Before the instantaneous communication of the telegraph, would it have been possible to work out the politics and military strategies of the allied and central powers in a reasonable amount of time? Would previous slower commication styles have slowed down the pace of escalation to the point that it would not have become nearly as big of a conflict? Or did the faster communication at least act as a catalyst?
Well, the telegraph was a VERY mature communication technique by the time of the 1914 crisis. There were trans ocean telegraph cables that were over 40 years old by that time (or at least, had been laid over 40 years prior), and telegraphy played a role in the Crimean War and the American Civil War decades prior. So... telegraphy is hardly new to politics and conflict by the time you are asking about.
The First World War was a result of advancements in agriculture, mechanization, chemistry, metallurgy, logistics, and a specific set of political circumstances that led key players in all major combatants to misread the risk/reward of a conflict/peace decision. Advances in communication that were now seen as status quo tech likely had little to do with the ultimate outcome.

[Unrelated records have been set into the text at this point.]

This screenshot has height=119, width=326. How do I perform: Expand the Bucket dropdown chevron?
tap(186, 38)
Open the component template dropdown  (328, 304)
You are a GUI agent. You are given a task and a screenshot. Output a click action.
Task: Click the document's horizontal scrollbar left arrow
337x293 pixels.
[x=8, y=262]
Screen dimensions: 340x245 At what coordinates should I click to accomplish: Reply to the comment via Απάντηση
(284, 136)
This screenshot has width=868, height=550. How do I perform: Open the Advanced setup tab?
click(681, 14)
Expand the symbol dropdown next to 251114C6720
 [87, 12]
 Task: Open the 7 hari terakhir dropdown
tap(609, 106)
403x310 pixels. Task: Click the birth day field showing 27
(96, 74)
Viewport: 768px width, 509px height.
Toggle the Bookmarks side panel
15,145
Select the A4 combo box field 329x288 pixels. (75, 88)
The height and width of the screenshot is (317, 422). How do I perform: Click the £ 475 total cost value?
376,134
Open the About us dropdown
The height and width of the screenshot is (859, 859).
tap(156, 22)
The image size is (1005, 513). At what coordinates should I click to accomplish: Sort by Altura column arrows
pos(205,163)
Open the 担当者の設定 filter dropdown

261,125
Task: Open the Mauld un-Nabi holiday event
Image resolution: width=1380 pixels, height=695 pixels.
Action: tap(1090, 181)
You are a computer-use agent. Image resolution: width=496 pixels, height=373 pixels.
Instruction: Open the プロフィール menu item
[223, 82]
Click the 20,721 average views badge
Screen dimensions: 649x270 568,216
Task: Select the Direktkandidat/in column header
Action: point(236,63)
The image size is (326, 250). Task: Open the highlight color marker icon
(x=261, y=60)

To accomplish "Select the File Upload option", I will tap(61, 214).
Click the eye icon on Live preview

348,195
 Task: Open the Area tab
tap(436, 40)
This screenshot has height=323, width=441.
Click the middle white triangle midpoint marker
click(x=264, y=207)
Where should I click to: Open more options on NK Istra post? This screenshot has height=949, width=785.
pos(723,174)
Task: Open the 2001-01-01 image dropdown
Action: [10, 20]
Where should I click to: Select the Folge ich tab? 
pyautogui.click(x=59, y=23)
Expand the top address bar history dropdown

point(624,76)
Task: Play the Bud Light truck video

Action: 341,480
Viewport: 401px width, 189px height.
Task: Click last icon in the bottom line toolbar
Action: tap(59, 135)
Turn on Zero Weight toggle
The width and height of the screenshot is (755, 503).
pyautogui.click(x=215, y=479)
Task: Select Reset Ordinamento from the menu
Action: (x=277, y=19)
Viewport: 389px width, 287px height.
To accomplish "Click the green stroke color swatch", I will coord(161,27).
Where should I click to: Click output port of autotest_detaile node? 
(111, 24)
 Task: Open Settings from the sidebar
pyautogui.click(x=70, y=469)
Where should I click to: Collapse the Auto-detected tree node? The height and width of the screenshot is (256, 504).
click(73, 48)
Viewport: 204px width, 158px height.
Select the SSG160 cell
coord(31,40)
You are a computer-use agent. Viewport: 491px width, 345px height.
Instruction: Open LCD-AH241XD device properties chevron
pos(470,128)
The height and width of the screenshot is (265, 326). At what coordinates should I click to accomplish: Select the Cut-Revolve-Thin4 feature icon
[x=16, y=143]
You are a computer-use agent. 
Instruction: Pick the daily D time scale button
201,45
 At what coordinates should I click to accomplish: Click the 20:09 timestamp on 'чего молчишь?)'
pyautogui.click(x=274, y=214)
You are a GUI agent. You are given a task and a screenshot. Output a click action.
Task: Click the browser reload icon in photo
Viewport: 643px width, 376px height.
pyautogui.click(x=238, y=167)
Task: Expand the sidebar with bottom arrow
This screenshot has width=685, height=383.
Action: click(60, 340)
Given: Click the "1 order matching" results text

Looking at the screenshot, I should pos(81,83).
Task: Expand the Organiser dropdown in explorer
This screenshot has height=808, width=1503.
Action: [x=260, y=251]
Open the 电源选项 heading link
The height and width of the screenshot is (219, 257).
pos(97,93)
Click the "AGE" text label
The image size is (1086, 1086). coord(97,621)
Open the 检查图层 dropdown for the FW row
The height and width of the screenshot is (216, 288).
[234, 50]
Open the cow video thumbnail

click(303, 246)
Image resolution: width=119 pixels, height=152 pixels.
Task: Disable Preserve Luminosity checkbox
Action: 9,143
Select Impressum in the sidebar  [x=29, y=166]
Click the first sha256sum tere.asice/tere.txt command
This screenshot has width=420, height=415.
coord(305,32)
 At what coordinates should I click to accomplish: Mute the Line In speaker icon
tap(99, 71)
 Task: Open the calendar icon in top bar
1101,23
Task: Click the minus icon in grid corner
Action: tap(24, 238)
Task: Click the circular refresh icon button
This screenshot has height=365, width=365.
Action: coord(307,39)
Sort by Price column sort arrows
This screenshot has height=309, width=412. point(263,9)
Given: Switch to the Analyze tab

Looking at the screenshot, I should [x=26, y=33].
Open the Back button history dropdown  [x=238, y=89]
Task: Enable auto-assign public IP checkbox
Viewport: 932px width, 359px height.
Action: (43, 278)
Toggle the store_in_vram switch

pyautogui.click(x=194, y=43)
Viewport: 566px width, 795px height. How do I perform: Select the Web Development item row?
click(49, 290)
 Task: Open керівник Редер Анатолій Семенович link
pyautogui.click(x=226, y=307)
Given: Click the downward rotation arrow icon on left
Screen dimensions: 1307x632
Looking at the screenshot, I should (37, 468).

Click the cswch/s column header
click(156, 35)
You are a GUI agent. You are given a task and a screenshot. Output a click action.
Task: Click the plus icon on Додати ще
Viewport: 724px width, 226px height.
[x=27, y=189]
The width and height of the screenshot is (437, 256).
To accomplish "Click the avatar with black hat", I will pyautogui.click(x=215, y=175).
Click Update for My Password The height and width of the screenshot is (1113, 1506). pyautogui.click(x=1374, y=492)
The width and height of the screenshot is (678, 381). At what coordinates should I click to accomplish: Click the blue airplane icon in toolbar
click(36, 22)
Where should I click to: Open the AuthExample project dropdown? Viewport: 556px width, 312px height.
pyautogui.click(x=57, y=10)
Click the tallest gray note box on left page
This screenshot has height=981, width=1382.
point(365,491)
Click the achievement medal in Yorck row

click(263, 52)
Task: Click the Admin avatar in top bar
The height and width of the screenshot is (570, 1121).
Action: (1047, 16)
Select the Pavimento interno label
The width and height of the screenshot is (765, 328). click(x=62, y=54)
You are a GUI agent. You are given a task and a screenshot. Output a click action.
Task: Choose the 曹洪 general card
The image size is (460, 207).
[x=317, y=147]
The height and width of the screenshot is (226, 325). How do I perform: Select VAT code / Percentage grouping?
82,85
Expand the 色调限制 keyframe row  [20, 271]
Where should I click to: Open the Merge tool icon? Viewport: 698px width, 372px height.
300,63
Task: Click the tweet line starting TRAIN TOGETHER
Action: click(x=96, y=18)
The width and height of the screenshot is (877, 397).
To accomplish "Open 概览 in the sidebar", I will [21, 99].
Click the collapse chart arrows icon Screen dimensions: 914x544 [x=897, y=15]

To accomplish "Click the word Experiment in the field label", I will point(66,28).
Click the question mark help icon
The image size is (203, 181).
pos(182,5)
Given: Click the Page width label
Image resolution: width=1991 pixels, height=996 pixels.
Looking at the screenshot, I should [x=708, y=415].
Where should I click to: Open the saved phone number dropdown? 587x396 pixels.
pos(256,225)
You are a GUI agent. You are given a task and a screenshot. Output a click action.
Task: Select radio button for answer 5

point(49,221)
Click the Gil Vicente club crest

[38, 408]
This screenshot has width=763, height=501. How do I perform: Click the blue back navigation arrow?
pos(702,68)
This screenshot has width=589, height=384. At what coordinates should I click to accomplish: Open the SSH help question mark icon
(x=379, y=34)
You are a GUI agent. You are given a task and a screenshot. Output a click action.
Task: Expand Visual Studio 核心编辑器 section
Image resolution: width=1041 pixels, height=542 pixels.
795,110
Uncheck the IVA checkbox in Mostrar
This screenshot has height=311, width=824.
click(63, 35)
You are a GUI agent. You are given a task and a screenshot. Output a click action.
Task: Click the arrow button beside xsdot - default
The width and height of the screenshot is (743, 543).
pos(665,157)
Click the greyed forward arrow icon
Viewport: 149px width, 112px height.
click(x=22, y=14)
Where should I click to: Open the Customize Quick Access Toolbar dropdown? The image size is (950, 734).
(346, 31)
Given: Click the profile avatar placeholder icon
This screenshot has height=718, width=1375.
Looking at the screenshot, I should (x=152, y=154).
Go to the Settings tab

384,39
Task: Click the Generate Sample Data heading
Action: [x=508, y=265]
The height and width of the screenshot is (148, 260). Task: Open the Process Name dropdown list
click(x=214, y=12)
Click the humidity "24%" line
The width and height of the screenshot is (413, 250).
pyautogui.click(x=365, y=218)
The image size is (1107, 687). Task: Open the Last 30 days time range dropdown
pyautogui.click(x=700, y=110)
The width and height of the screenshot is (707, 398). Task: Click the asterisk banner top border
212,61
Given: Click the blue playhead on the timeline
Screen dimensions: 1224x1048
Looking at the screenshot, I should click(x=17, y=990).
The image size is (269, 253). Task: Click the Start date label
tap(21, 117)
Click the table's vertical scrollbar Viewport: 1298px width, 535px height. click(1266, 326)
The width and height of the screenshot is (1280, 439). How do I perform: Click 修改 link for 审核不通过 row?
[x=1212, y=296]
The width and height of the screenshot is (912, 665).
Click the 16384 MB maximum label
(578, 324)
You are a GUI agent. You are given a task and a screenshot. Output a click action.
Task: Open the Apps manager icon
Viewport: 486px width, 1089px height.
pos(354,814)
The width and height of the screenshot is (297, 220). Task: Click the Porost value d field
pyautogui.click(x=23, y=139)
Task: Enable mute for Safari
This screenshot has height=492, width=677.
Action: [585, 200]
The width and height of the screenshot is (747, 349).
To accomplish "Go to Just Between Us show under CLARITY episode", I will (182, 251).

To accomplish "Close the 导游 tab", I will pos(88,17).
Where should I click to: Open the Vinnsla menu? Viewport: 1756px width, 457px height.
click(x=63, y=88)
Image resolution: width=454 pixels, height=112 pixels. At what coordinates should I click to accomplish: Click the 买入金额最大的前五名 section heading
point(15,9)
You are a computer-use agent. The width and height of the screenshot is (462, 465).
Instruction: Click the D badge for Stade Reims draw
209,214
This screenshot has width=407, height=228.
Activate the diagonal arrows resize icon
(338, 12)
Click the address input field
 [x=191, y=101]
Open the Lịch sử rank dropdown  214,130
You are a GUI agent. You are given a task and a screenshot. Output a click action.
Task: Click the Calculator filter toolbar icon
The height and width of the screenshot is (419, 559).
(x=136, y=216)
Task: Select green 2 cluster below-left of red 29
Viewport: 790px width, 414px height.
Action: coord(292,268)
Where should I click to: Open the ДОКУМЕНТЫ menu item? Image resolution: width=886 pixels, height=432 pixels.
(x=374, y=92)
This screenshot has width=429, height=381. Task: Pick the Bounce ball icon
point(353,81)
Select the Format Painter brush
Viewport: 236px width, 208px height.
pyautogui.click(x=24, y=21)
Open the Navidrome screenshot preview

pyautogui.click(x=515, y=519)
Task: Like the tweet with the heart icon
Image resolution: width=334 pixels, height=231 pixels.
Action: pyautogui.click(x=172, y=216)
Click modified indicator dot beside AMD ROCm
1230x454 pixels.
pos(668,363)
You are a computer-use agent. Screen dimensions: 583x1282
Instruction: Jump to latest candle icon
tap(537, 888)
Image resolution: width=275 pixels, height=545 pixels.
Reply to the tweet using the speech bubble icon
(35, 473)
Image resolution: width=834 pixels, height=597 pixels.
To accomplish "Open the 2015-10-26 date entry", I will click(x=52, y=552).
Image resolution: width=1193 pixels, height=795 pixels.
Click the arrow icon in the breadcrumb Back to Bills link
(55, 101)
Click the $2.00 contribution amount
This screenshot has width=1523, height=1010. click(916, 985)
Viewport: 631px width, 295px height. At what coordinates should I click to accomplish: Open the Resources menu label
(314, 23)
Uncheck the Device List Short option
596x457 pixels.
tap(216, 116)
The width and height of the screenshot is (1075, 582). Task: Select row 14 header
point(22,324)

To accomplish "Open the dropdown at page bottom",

If you had to pick one specific thing that made 1914 more volatile than earlier crises, and made the conflict more intense, you could do a lot worse than the improvements in railroad technology and the proliferation of track mileage. Without the rails, Russia can't deliver armies right to Germany's doorstep (purpose built railways with no commercial utility, financed by French loans by the way, so that certainly taints Germany's view) in ever decreasing mobilization time. Without rails, no combatant could have sustained the size of armed force in the field that they did with even food and never mind the ludicrous weight of ammo that offensives required.